Erika Trautmann-Nehring (1897–1968) was a German archaeologist and illustrator, most noted for her work with Franz Altheim on the petroglyphs of Val Camonica, Italy.

Biography
Trautmann was born to a wealthy family in Kreis Konitz, West Prussia.

After World War I Konitz was annexed by Poland and the family's estates were confiscated.
Moving to Berlin, she trained as an illustrator at the Lettehaus and the Berlin University of the Arts. In 1925 she married Berhnard Trautmann, a civil engineer.

In 1933 she got a job at as an illustrator at the Forschungsinstitut fur Kulturmorphologie, led by Leo Frobenius, in Frankfurt. In 1934 she documented parietal art in Spain and France. In 1936, while illustrating the petroglyphs in Val Camonica, she met and fell in love with Franz Altheim, a Professor of Classical Philology at the University of Frankfurt.

Trautmann and Altheim published a number of books on history, runes and petroglyphs, and the migration of Indo-Germanic peoples.

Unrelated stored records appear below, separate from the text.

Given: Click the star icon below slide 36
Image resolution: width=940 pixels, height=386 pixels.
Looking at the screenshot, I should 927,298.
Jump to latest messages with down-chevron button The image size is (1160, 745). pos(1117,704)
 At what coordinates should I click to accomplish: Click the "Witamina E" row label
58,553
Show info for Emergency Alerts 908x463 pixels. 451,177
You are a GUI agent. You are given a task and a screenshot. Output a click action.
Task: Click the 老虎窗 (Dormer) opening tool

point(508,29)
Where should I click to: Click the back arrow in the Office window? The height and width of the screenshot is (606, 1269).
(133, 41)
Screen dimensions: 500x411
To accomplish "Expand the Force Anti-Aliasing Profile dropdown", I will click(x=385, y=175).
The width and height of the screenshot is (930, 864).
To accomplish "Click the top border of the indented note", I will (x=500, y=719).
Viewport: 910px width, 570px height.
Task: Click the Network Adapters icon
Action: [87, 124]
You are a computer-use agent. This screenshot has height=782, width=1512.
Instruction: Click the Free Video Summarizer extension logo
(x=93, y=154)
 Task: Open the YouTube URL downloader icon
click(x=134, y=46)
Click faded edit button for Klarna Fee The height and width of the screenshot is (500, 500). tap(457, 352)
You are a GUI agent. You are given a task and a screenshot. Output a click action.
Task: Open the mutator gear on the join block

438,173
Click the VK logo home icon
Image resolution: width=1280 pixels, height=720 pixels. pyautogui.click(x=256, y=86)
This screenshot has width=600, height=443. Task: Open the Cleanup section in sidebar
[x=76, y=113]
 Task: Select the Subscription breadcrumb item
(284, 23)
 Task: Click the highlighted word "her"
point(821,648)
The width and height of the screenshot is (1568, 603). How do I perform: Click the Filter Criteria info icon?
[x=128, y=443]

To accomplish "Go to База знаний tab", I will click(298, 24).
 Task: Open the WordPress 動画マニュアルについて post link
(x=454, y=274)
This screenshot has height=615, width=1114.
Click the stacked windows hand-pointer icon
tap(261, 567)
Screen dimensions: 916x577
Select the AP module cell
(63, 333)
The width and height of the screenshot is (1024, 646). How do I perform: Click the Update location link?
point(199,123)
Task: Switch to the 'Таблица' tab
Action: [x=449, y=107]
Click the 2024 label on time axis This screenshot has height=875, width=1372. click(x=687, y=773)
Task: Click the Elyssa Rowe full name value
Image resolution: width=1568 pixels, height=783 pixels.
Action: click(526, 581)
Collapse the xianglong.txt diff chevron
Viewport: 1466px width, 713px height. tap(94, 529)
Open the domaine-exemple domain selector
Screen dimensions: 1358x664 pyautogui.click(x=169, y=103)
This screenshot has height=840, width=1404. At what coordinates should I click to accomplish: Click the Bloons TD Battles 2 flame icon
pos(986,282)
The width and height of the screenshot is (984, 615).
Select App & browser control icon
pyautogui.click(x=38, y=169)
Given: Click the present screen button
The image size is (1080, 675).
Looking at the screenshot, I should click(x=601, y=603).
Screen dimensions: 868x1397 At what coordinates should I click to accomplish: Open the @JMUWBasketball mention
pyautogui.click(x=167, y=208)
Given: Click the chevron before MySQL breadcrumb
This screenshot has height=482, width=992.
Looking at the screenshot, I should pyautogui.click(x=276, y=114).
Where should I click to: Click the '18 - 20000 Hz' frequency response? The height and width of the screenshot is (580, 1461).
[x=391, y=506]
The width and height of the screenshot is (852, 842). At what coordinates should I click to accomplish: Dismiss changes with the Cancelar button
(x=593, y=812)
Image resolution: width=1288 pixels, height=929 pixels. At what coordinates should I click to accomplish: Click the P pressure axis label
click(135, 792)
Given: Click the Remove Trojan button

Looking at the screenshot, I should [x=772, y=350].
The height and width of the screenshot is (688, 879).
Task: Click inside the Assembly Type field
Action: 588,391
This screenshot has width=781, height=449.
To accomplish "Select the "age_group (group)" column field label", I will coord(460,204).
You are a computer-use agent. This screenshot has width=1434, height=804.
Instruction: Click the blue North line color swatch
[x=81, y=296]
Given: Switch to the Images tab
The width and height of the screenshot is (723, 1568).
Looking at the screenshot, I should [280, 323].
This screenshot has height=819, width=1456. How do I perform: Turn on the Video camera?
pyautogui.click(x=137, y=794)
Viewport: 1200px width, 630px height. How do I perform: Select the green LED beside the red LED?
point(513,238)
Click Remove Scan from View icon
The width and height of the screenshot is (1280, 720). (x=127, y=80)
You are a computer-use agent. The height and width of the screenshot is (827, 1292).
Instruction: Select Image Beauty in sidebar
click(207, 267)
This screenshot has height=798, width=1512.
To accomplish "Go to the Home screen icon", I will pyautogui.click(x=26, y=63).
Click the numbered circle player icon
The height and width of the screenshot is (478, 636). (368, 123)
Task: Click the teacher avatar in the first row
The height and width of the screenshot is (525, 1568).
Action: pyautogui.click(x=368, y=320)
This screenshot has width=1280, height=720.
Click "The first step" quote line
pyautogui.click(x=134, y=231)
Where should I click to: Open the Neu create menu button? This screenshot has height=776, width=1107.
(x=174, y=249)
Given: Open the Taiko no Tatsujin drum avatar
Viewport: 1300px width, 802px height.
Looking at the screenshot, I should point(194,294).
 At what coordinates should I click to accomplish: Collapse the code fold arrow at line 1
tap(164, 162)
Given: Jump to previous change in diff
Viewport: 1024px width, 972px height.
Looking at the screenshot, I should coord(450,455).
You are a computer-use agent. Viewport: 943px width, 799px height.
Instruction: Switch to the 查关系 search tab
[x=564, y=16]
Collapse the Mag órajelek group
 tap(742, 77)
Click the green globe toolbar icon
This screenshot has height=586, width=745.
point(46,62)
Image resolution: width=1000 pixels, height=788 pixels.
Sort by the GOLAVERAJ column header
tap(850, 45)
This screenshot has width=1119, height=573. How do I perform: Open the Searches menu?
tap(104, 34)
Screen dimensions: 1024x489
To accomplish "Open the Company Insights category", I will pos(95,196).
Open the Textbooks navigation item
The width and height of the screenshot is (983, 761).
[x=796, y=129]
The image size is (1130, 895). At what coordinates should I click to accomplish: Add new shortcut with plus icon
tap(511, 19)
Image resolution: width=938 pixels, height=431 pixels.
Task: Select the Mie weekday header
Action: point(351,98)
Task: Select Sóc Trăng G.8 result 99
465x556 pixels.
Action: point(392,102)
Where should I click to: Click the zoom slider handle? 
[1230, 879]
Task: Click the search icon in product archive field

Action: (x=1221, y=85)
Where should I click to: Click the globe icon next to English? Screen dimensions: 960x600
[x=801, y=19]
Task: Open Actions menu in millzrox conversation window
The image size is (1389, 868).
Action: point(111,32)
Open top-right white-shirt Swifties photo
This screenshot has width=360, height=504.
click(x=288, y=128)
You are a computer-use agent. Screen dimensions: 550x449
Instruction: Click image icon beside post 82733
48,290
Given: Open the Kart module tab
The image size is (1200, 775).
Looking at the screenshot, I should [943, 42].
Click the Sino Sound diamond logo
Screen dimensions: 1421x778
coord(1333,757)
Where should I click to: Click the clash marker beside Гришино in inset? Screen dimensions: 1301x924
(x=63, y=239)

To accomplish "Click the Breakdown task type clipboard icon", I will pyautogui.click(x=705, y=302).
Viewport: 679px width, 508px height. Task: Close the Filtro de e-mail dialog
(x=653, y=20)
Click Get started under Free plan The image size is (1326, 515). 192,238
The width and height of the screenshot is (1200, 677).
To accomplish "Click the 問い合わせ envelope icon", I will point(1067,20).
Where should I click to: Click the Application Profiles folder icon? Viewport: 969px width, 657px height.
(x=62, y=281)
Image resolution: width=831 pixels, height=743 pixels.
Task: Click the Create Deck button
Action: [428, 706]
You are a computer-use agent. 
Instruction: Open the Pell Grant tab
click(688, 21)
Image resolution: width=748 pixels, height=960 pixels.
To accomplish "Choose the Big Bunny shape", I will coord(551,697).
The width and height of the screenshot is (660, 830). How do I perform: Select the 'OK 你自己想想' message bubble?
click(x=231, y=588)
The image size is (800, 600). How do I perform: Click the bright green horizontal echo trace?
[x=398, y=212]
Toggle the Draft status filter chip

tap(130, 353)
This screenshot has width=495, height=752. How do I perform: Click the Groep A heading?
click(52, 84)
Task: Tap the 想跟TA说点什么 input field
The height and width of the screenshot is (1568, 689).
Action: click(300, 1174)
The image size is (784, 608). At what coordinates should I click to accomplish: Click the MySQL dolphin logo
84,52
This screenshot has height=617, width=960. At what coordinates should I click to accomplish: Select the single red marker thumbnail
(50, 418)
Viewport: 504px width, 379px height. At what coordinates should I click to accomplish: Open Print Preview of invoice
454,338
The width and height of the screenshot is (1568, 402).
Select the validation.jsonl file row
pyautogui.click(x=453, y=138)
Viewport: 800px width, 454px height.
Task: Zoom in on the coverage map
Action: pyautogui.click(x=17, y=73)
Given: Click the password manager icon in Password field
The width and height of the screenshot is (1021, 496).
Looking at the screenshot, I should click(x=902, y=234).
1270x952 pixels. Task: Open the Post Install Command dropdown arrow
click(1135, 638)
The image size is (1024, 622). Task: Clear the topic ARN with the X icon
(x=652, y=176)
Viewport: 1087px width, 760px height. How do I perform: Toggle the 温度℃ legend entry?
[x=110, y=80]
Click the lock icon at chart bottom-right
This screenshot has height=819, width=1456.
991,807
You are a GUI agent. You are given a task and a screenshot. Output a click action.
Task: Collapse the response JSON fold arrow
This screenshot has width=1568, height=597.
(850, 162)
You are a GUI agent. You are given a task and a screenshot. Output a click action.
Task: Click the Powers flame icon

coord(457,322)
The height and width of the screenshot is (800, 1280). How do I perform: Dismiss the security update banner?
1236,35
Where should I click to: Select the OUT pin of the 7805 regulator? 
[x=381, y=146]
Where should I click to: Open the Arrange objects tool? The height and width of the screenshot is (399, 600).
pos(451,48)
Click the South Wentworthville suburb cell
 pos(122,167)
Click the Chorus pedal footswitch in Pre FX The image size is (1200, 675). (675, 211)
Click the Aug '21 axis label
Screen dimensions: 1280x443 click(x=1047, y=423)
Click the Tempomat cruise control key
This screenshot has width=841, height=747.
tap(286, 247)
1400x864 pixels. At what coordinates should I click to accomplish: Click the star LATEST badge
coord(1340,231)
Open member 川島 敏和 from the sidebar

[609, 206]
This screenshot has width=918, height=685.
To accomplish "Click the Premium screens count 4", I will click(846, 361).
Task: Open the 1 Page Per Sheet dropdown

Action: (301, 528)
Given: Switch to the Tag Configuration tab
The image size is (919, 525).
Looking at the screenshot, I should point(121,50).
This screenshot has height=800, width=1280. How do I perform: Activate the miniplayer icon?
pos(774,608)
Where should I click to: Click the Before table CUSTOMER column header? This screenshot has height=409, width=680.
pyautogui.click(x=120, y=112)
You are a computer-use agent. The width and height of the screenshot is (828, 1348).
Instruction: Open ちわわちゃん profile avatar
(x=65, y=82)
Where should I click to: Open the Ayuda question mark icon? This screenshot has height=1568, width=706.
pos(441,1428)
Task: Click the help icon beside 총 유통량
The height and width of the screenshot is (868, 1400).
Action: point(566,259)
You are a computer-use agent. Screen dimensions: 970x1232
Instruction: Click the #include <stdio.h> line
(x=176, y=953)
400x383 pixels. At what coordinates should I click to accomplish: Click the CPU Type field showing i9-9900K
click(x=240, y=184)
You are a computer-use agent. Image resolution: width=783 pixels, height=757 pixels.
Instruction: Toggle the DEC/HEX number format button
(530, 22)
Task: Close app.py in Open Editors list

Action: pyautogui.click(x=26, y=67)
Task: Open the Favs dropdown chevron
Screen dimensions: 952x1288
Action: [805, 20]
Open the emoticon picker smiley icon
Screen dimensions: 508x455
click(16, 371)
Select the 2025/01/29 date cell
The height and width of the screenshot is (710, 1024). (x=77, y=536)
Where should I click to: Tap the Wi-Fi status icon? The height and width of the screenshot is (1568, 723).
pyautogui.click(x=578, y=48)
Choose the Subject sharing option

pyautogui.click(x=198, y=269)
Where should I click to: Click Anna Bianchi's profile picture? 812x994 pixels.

They joined the Ahnenerbe and received funding for more research at Val Camonica and in the Middle East where they also acted as agents for the Nazi intelligence service. In 1940 Trautmann tried to get Ahnenerbe funding for an expedition to Brittany to study the megalithic monuments there, but was turned down in favor of a male researcher, Herbert Jankuhn.

After World War II Trautmann's work for the Ahnenerbe prevented her from continuing her academic career.

She co-authored, illustrated, or provided photos for a number of books, with Altheim and others, in the years surrounding World War II.

Publications

Bibliography 

 Reena Perschke: Die Felsbildforscherin Erika Trautmann-Nehring (1897-1968), in: Sonja Häder/Ulrich Wiegmann (Ed.): An der Seite gelehrter Männer. Frauen zwischen Emanzipation und Tradition, Klinkhardt 2017, pp. 225–269, .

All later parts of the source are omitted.